**WHAT IS EXPECTED**.
Your reply should be made up of every line in the records below that holds the string "Select".
### EXERCISE INPUT
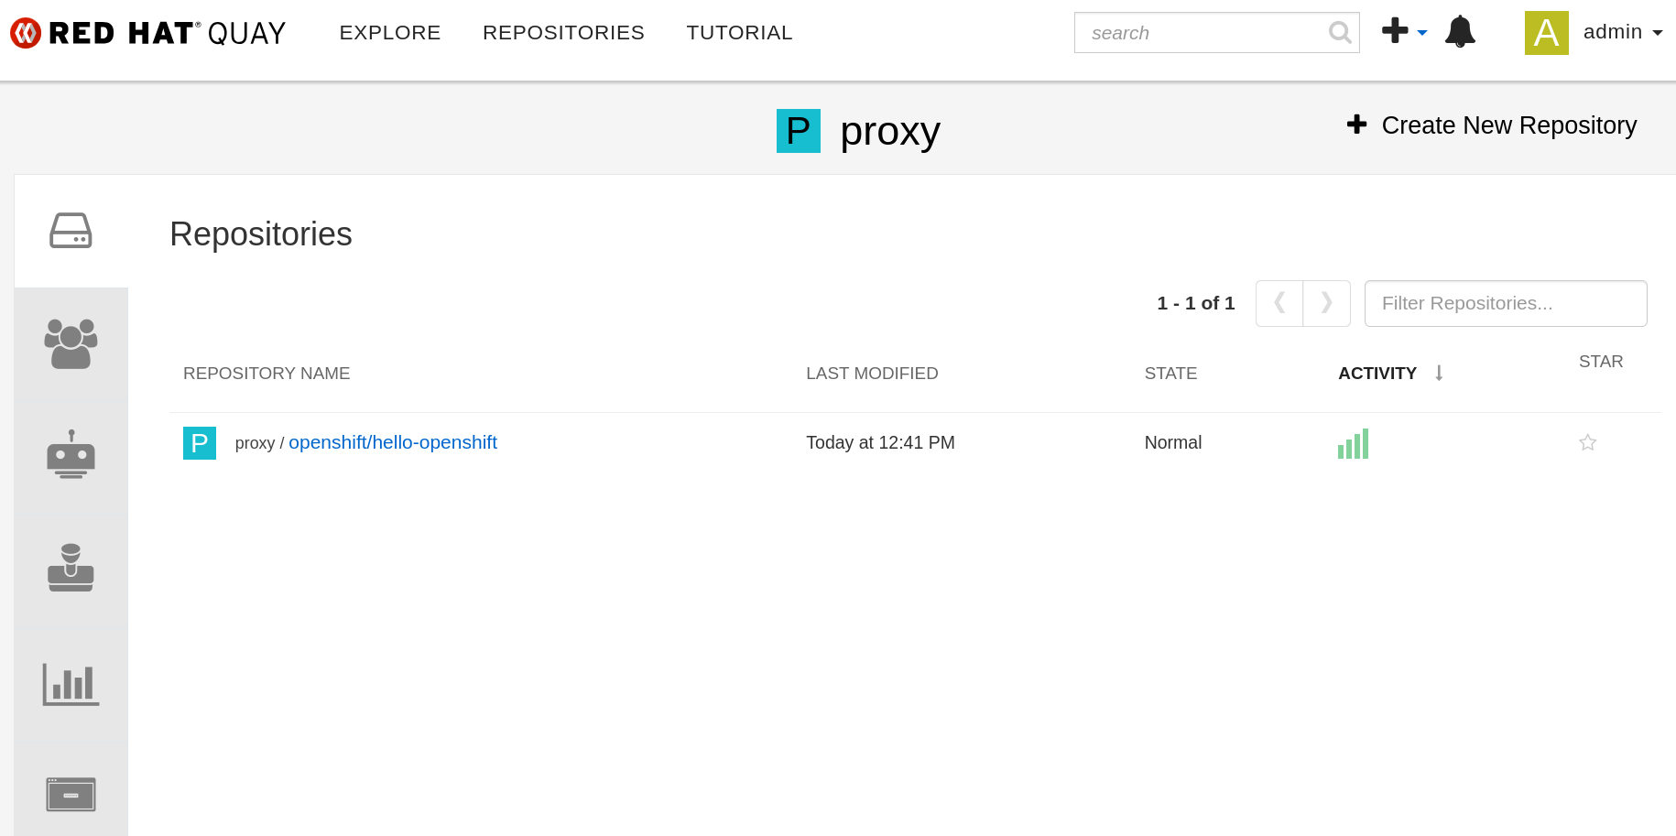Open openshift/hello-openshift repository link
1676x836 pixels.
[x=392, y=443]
######
### EXERCISE INPUT
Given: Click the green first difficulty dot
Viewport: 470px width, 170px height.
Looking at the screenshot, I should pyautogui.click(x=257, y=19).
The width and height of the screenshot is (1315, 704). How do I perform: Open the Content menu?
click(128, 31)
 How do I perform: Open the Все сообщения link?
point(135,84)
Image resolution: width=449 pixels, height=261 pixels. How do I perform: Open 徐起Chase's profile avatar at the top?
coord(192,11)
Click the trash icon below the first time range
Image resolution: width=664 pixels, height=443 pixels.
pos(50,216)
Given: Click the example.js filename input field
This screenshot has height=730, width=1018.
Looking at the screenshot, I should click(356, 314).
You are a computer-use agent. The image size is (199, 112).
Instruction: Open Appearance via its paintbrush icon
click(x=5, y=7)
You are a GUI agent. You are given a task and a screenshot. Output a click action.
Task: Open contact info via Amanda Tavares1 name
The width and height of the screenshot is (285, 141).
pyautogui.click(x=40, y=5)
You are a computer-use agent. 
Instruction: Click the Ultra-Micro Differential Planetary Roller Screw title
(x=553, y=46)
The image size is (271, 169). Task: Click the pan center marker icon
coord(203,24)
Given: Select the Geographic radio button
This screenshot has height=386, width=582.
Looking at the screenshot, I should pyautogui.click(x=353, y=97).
######
### EXERCISE INPUT
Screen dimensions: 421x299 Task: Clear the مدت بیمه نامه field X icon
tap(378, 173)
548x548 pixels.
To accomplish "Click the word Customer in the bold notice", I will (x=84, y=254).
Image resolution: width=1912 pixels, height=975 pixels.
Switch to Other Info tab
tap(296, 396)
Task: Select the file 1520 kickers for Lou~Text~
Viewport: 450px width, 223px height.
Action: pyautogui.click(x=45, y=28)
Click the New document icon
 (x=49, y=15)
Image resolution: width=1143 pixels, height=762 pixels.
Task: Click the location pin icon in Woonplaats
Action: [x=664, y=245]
######
**OUTPUT**.
Given: Select the Geographic radio button
Task: Select the file 1520 kickers for Lou~Text~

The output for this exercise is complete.